The OpenGL ES extension of EXT_shader_pixel_local_storage cannot help either, because it only allows access to values stored at the current pixel location, but does not allow access to the surrounding pixels in a local neighborhood.

Furthermore, another difficulty for a tile-base mobile GPU is that to filter the current pixel with a filter footprint larger than 1x1 , the required surrounding pixels could even be outside of the current tile being rendered, and may be located in other tiles which may have not been rendered yet, as shown in Figure 3.

In summary, the problem of performing a 3D rendering pass (to generate the image) followed by a separate 2D post-process pass (to filter the rendered image) on tile-based mobile GPU is that the rendered intermediate frame buffer in system memory has to been accessed many times (write once and read nine times for a 3x3 filter) to perform the filtering. This may result in heavy cost, in terms of both latency and power consumption, of reading and writing bandwidth when accessing the rendered intermediate framebuffer in system memory of a System-on-Chip. In particular, the reading bandwidth is very heavy for any practical filter size, for example 3x3, 5x5, 7x7, etc. This may also result in low rendering speed in terms of frames per second.

Mobile devices require real-time rendering performance for games, with high frame rate and low latency of user interaction, and at the same time require low power consumption to extend battery life, and also low heat dissipation for comfortable user hand-holding.

It is desirable to develop a method that overcomes these problems.

SUMMARY OF THE INVENTION

According to a first aspect there is provided a graphics processing system configured to receive an input image comprising a plurality of pixels, the system being configured to divide the input image into a plurality of tiles, each tile comprising a subset of the pixels of the input image, the system comprising: a memory configured to store a set of tiles, the set of tiles being a subset of the plurality of tiles of the input image; and a processor, wherein the processor is configured to, for at least one tile in the set, perform a processing pass comprising: rendering the tile; filtering the tile in dependence on at least one other tile of the set; and storing, in the memory, a rendered and filtered tile.

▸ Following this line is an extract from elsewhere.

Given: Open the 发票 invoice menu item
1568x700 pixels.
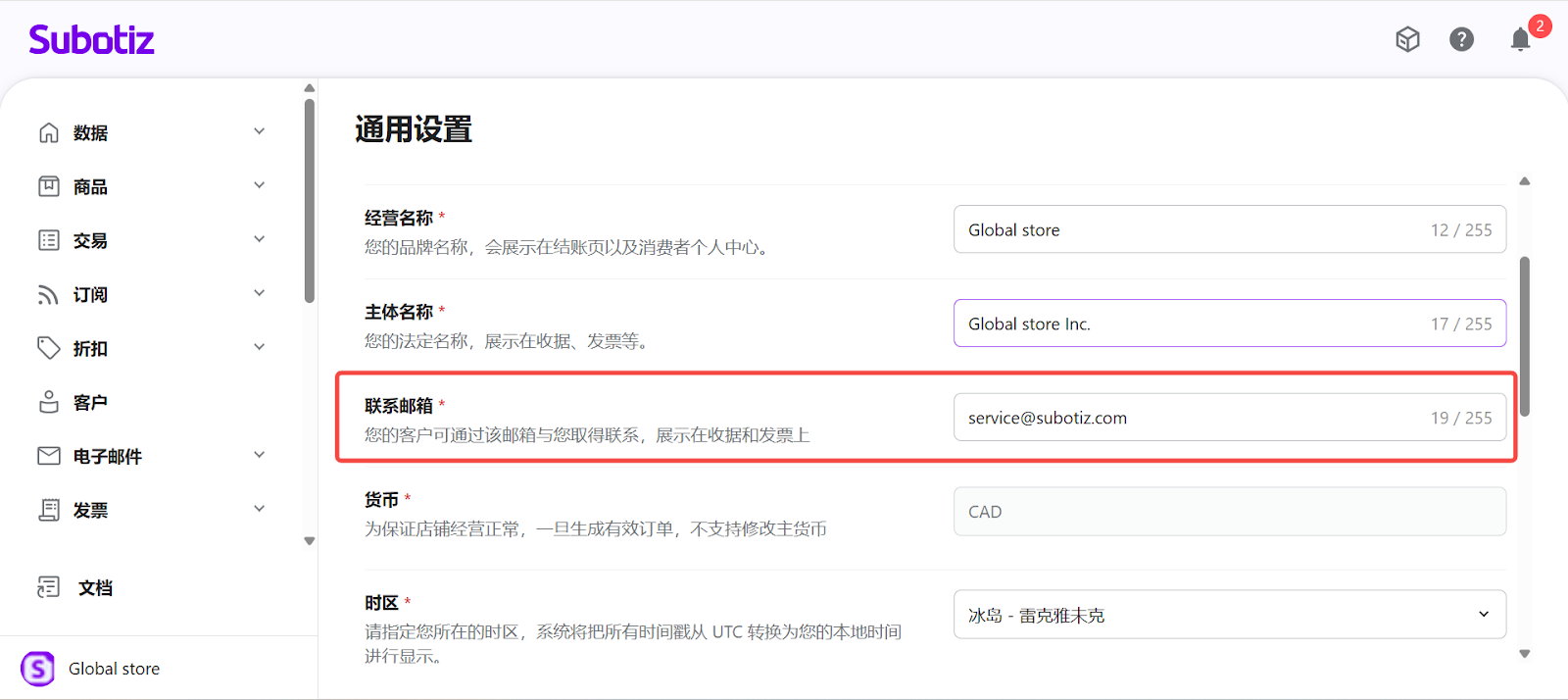Looking at the screenshot, I should (90, 510).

The rendering pass and the filtering pass are therefore combined into a single processing pass by keeping a small fixed amount of data in the memory, i.e., a small subset of the whole frame image is stored in the memory. As a result, the intermediate framebuffer does not need to go to external system memory. This may result in less memory bandwidth consumption compared with the traditional two-pass methods, with less external memory bandwidth impact.

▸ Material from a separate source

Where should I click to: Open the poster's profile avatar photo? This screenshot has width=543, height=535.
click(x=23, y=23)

The processing pass may be a processing pipeline comprising the rendering and filtering stages above. The rendered and filtered tile that is output from the pipeline may be stored in the memory.

The memory may be an on-chip memory. The memory may be a high-speed cache. The high-speed cache may be a system level cache or a static on-chip memory. The memory may be separate to the external system memory. Storing a subset of tiles in a high-speed cache may reduce the bandwidth consumption when rendering and filtering tiles. The set of tiles may comprise a predetermined fixed number of tiles. The memory may store a predetermined fixed number for each processing pass.

The system may be configured to implement a sliding window algorithm to keep the fixed number of tiles in the set for each processing pass performed by the processor. The sliding window scheduling algorithm may exploit a small fixed number of pixel-tiles as a working set stored in the on-chip memory, so that only the very necessary surrounding tiles (of some current tiles that are being or to be filtered) are kept in the on-chip memory at a certain time when applying the filtering operation to these current active tiles in the set that have been rendered recently.

The set of tiles may comprise at least one tile that is un-filtered. The set of tiles may comprise at least one tile that has been rendered and filtered. The set may therefore comprise neighbouring tiles to the tile currently being filtered.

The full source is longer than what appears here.